WRT child free weddings, DH and I had a no under 10's policy...at his insistence. His Dsis's wedding turned into a disaster zone because of a few parents who apparently took some time off from 'parenting', their children were uncontrolled (to say the least) and the bride spent most of the day in tears (not the happy kind). DH made it very clear when we were planning our wedding that he didn't want young children there, many of the irresponsible parents who attended his Dsis's wedding were also being invited to attend ours!

dreamingbohemian · 16/01/2013 14:18

The only reason I wanted a child-free ceremony was that I wanted DH and I to be able to say our vows to each other without being distracted or drowned out by crying babies.

It wasn't about needing all the attention or 'it's my day' or anything like that, it was just being sentimental about the importance of those vows and how much they meant to me.

It ended up not being an issue as we had a registry wedding and none of the guests had kids. And yes, the moment we said our vows is one of the best memories of my life.

It's all well and good to say 'I'll take the baby out if she cries' but that misses the point, there has already been crying and maybe not at the best time.

I find it strange that so many people accept that it's not the best idea to take a baby to a posh restaurant or a play, but it's okay to demand to bring your baby to a formal wedding ceremony.

I agree the couple here have not handled things very well, but I think for all of you to pull out of going is really overreacting.

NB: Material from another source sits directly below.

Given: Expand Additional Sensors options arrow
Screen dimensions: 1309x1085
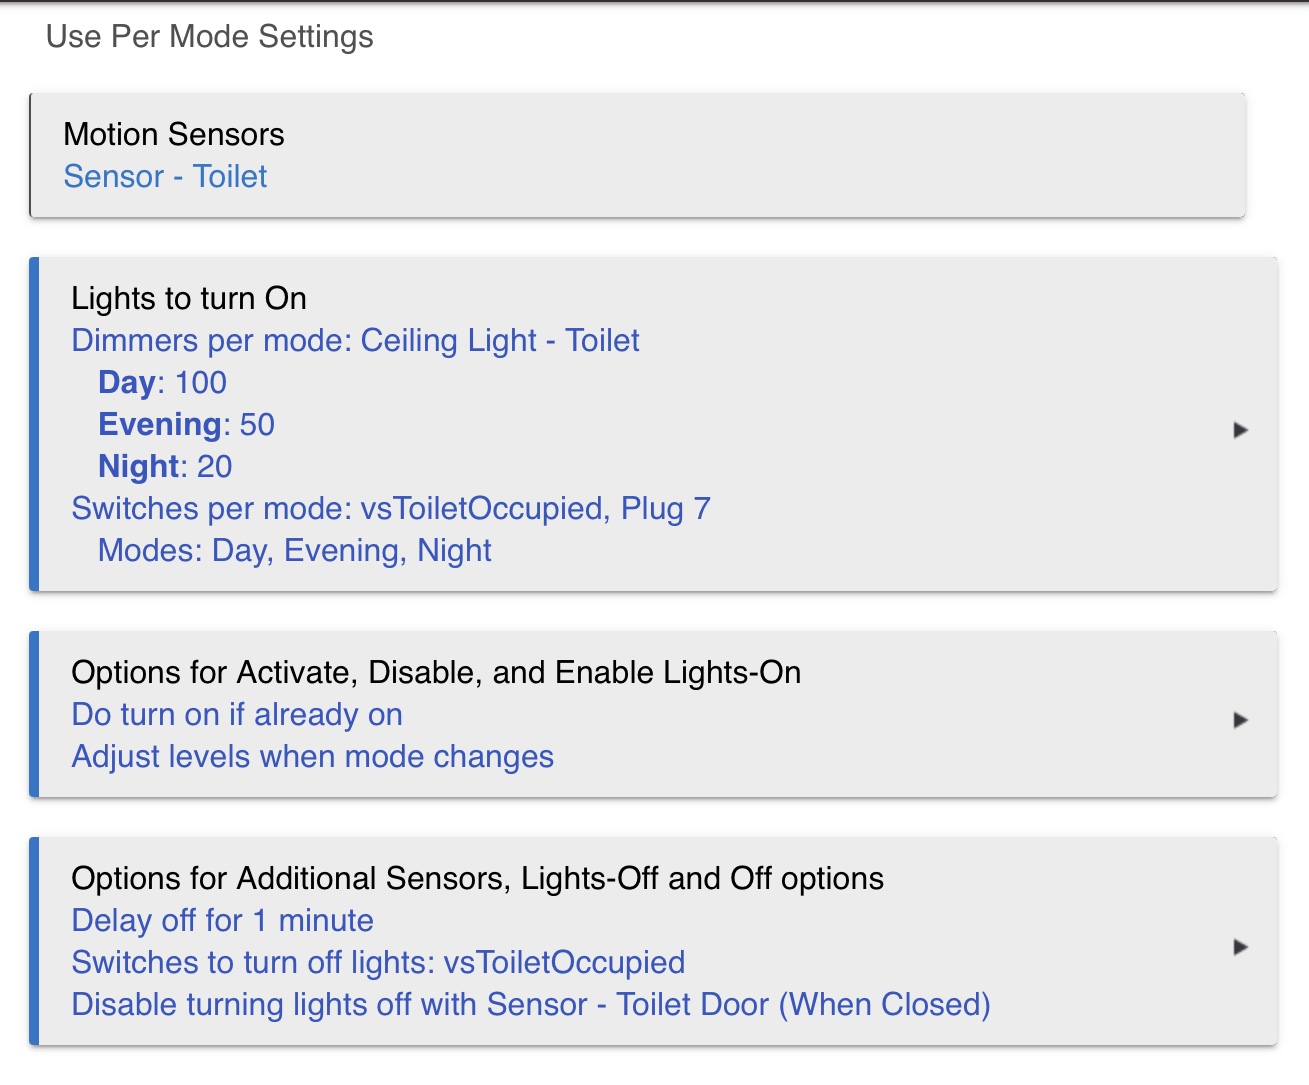Looking at the screenshot, I should 1240,947.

Hobbitation · 16/01/2013 14:21

I think DH should go on his own if the distance doesn't involve leaving you for days with a new baby. That's what we would have done first off TBH, I wouldn't have even have thought of going with a very new baby if it was DH's friend and I didn't know them personally.

SunnyL · 16/01/2013 14:24

I've been invited to a friends wedding in July which is 'no children' but my baby will be 3-5 weeks old by then. I don't mind the no children rule since they are trying to keep costs down and if everyone brought their children along it would cost them for 34 dinners. However trying to explain to them that my baby cannot be left at home but also won't cost them anything is taking a bit of explaining. My friend is not trying to be rude or cruel - he just doesn't have kids yet so doesn't understand the mechanics of small babies and boobs.

If it comes down to it I'll send my husband and stay at home. It will make me sad since we've been friends since we were 3 months old but I accept its his choice.